JAKARTA: From flying high to almost flying home, Saudi Arabia’s Young Falcons came within a goal of going from group leaders to bottom of the table after losing 3-0 to North Korea in their final Group F match at the Asian Games. They ultimately squeaked through as one of the best third-placed teams.
Arriving full of confidence and with one foot already in the knockout stages, coach Saad Al-Shehri rested seven of the 11 players who started the win against Myanmar on Friday. That meant a much-changed back five, with Al-Ittihad’s Amin Al-Bukhari in goal and Al-Ahli duo Mohammed Al-Zubaidi and Mohammed Al-Bassas, both making their Asian Games debuts alongside ever-presents Abdullah Tarmin and Awn Al-Saluli.
The rejig, however, backfired as, inside two minutes and with their first effort on goal, North Korea were ahead. A corner from Kwang-myong Jo was met by the head of Yong-il Kim who directed it past Al-Bukhari with ease while his defenders looked on in confusion; the marking as tight as a wizard’s sleeve.
The Young Falcons had arrived at the Wibawa Mukti Stadium top of Group F and virtually assured of a place in the Round of 16, yet the strike shifted everything. Suddenly, a three-goal Myanmar win against Iran would put the Saudi Arabia’s place in the knockout stages in serious jeopardy. 
The players seemed to understand the consequences of conceding that early goal as nerves took hold. Al-Bukhari, the debutant goalkeeper, allowed a pass to run under his foot, scrambling back desperately to avoid further embarrassment, while loose balls were hoofed clear in panic. Al-Shehri crouched on the sideline, as motionless as his midfield.
North Korea, well-beaten by the Iranians three days earlier, looked more dynamic and determined, pressing intensely and holding back nothing in their tackles. Saudi Arabia, in contrast, were meek. In the 25th minute, they fell further behind. Woeful defending allowed Korea a free shot at goal from close range and Al-Bukhari’s parried save was turned into the net by striker Yu-song Kim.

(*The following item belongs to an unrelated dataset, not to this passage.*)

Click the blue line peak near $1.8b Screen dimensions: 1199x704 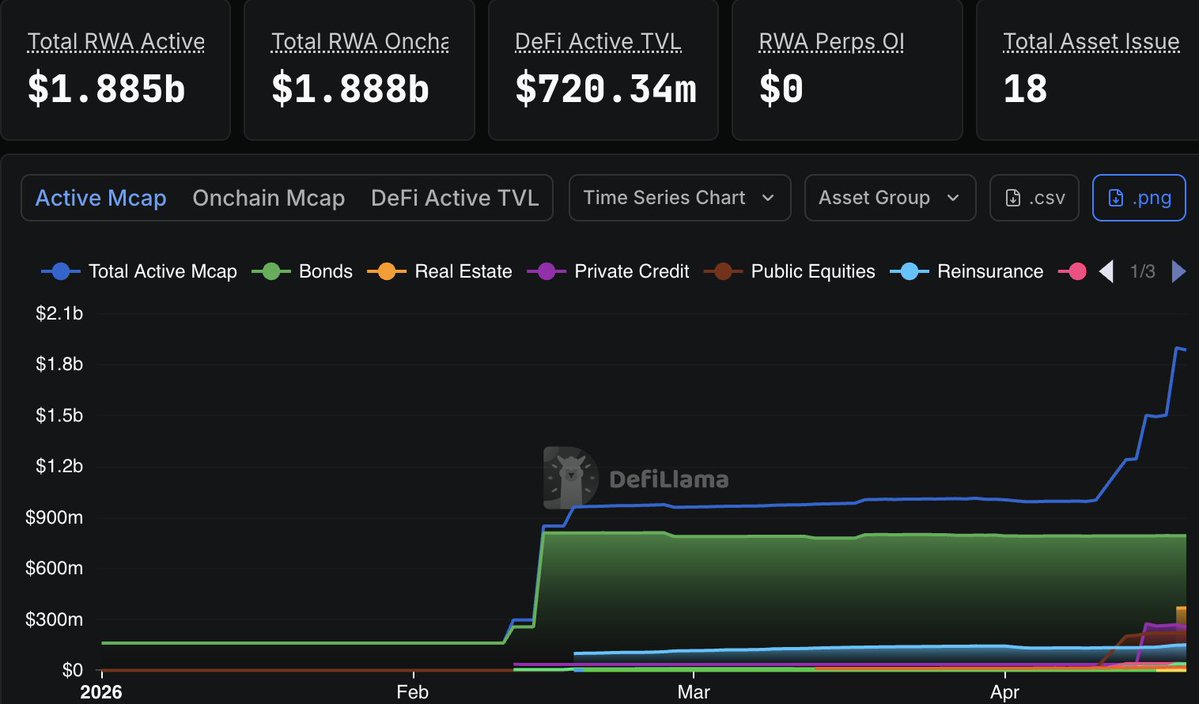point(1178,348)
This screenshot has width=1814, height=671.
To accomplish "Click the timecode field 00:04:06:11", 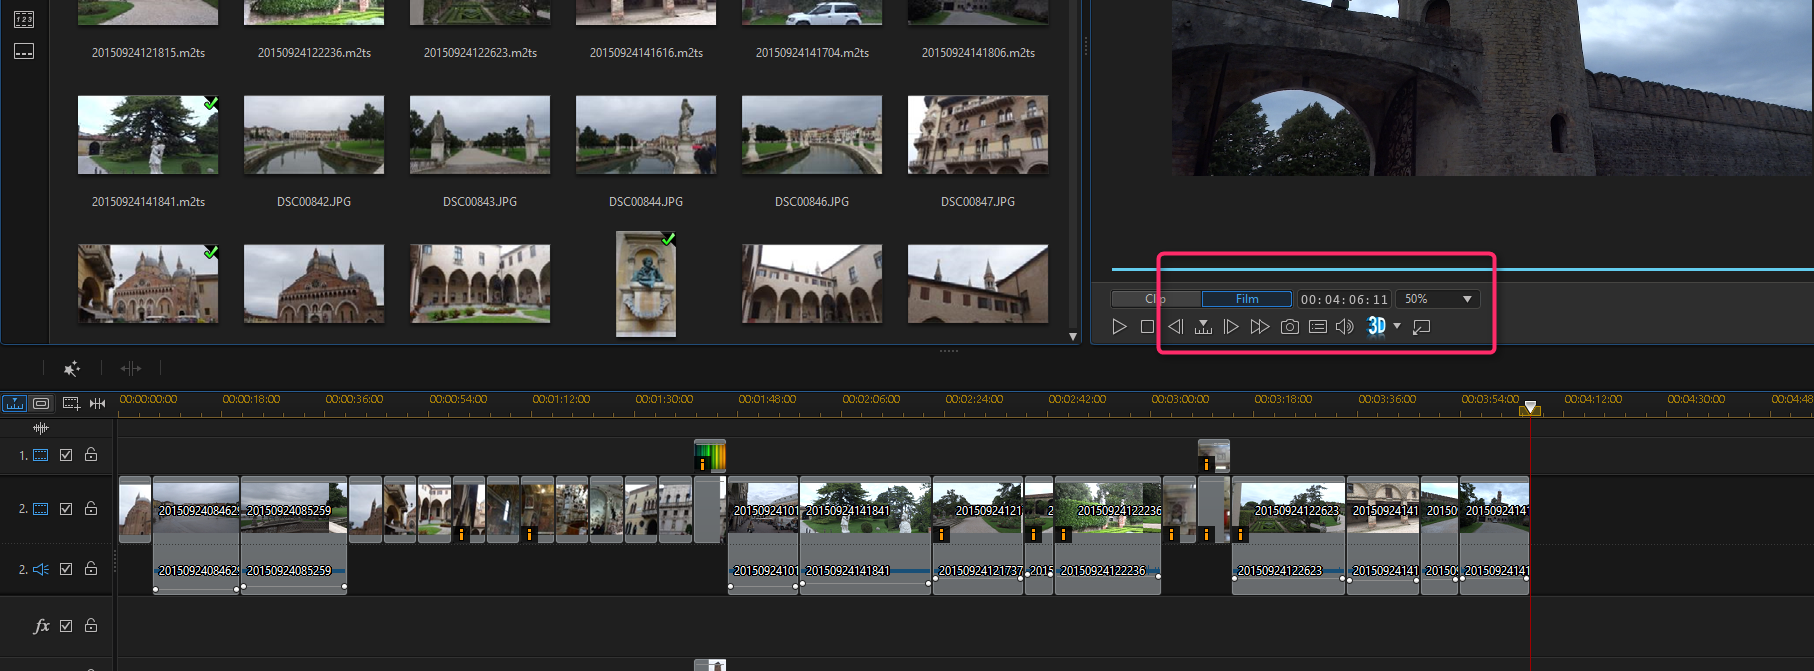I will coord(1344,299).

Al-Shehri refrained from making changes at half-time, yet his side did not improve. Just six minutes after the restart, and again from a corner, Korea notched their third. At 1.94m, Ittihad’s Awn Al-Saluli was the tallest outfield player by some distance, yet he was slow to react when Yu-song Kim squeezed in front of him to header home his second goal of the afternoon.
The rushed introduction of Nawaf Al-Habasi and Haroune Camara gave the Young Falcons more of a physical presence and Abdulrahman Ghareeb saw his shot tipped around the post, but it was Korea who came closest to the game’s fourth. Al-Zubaidi was dispossessed while playing out from the back and raced back to make a last-ditch tackle, winning the ball cleanly. Tajikstani referee Nasrullo Kabirov, however, deemed it a foul and produced a red card only to change his mind after speaking with his fourth official.
With news filtering through that Myanmar were beating Iran 2-0 and chasing a third, Saudi pushed forward seeking a lifeline. It was not to arrive, but neither was Myanmar’s, allowing the Young Falcons, wings clipped, to stumble through to the knock-out stages.